* [SELECTED EXTRACT]
┄┄┄┄┄┄

Far less prominent in the 'Set America Free' plan is support for hydrogen fuel cell technology. Of the $12 billion, four-year plan, some $2 billion would be allocated to continue fuel cell and hydrogen research. She see plug-in hybrids with their internal combustion engines as a natural pathway to hydrogen fuel cell vehicles.
"It's not that you're going in a completely different direction," she said. "But fuel cell vehicles, if you listen to people [in] the hydrogen industry, you don't hear very encouraging numbers in terms of how quickly they can get these out to market. You're hearing 2030 before you can make a dent. We don't think we can wait until 2030.
"You know, if you look at other markets, we didn't wait until the Intel Centrino chip came out before personal computers hit the market... The enemy of the very good is the excellent. You can't wait for a perfect solution. There are technologies that are good enough now and we need to introduce [them] into the market now. When fuel cells drop in price and they make sense, they'll get into the market too. But frankly, I think that plug-in hybrids are going to be a lot easier to bring them into the market quickly."
Looking to 2025
IAGS and its allied think looked ahead to the year 2025 to determine what the potential impact of their proposal might be. The assumed that all of the cars and light duty trucks on the road by then will be hybrids and half of those will be plug-in hybrids. The net result would be that America's oil imports would drop by eight million barrels a day.
"Today we import 10 million barrels a day and are projected to import almost 20 million barrels by 2025. Also, if all these cars were flexible fuel vehicles, our oil imports would drop by as much as 12 million barrels a day, and this is the low hanging fruit.
Focus on Congress
I asked Korin which presidential candidate she thought would best be able to move the 'Set America Free' energy blueprint forward. She replied that it was her opinion that we need to focus on Congress, instead.

┄┄┄┄┄┄

* [TASK GOAL] In the 'Set America Free' text, how much of the $12 billion, four-year plan would go to fuel cell and hydrogen research? The entries that come next are separate from the 'Set America Free' text.

┄┄┄┄┄┄

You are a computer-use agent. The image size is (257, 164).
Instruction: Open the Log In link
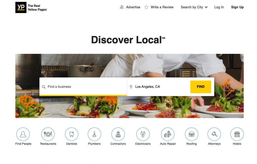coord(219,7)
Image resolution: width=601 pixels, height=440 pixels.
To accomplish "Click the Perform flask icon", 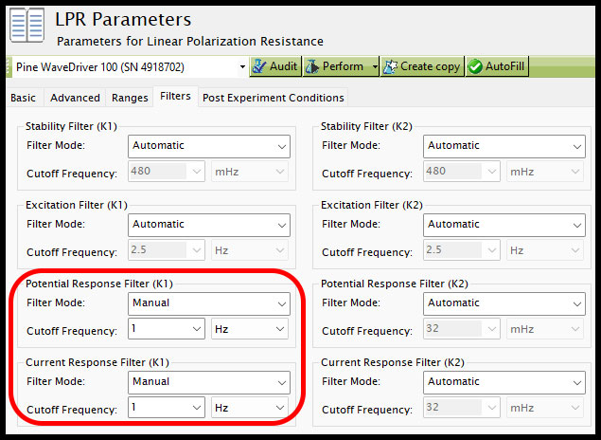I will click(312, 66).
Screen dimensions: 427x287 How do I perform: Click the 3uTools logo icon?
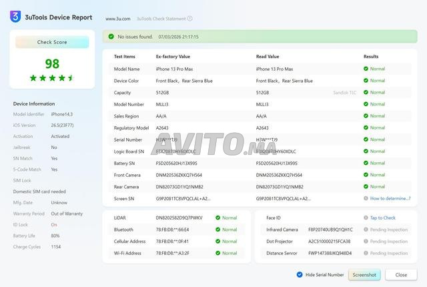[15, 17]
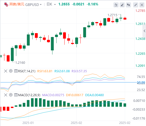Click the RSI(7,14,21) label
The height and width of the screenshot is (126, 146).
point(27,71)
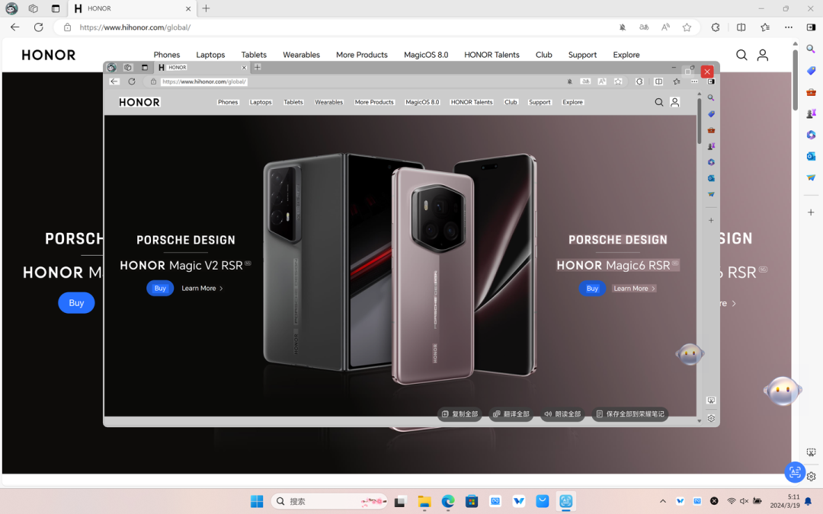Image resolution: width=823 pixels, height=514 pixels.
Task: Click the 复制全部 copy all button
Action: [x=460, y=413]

┄┄┄┄┄┄

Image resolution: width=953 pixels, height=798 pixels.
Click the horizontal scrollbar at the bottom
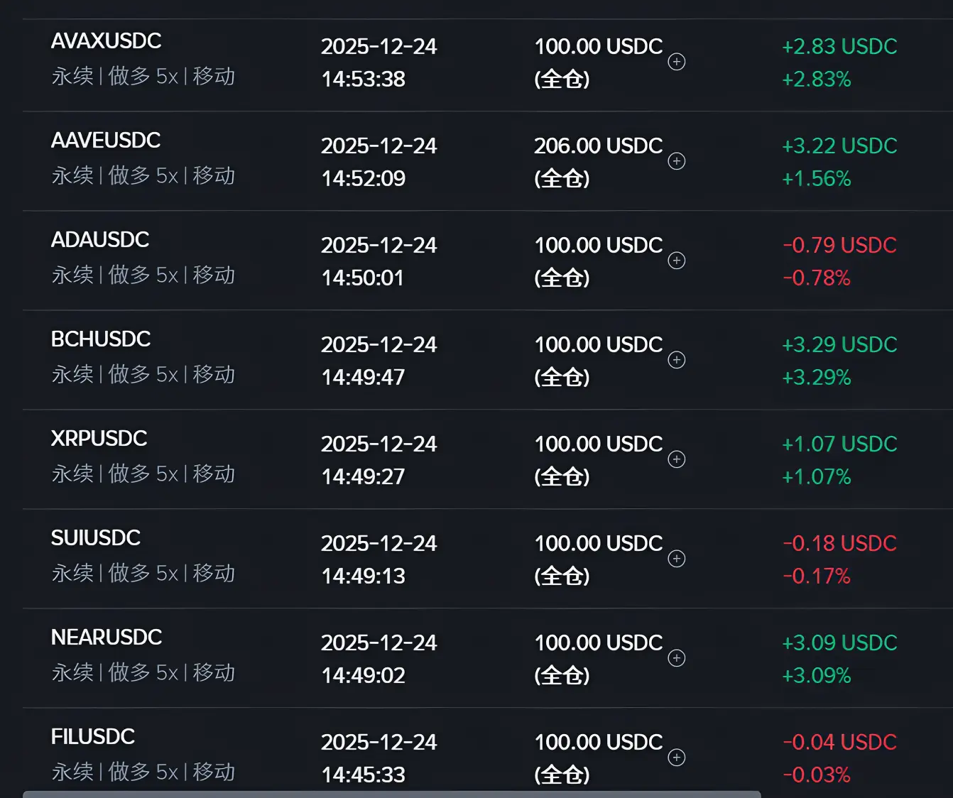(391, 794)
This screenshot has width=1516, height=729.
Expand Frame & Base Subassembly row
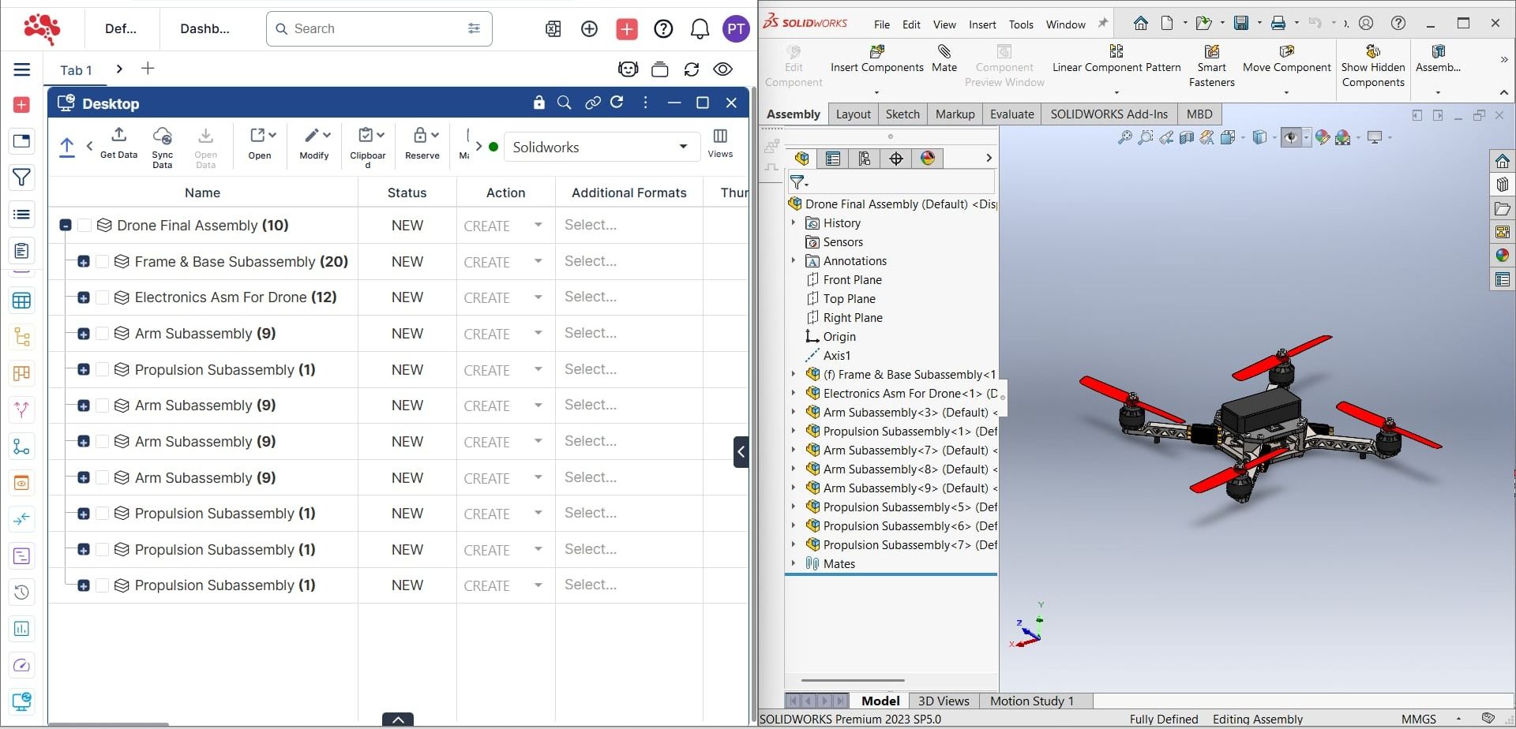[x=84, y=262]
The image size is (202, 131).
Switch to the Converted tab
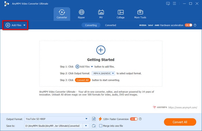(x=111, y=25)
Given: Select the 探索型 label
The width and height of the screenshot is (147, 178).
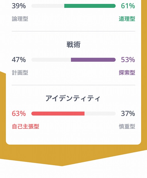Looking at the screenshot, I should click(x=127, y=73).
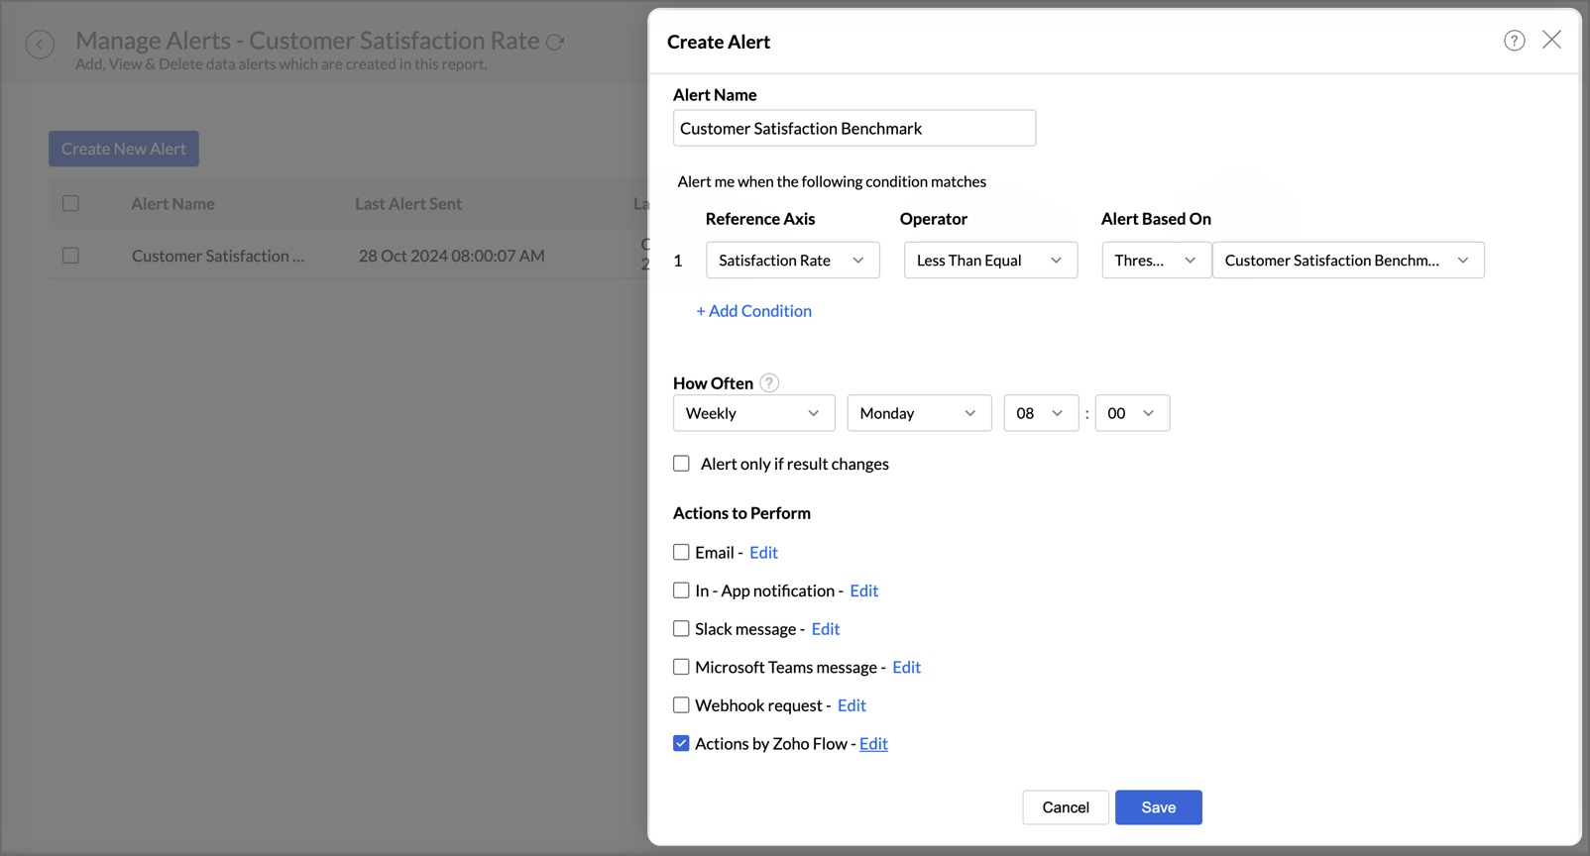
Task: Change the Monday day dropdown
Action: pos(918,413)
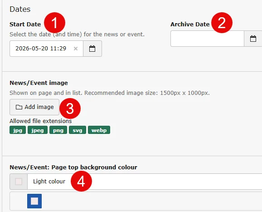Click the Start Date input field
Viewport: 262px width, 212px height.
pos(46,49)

┄┄┄┄┄┄

* [EXERCISE RESPONSE] Some $2 billion.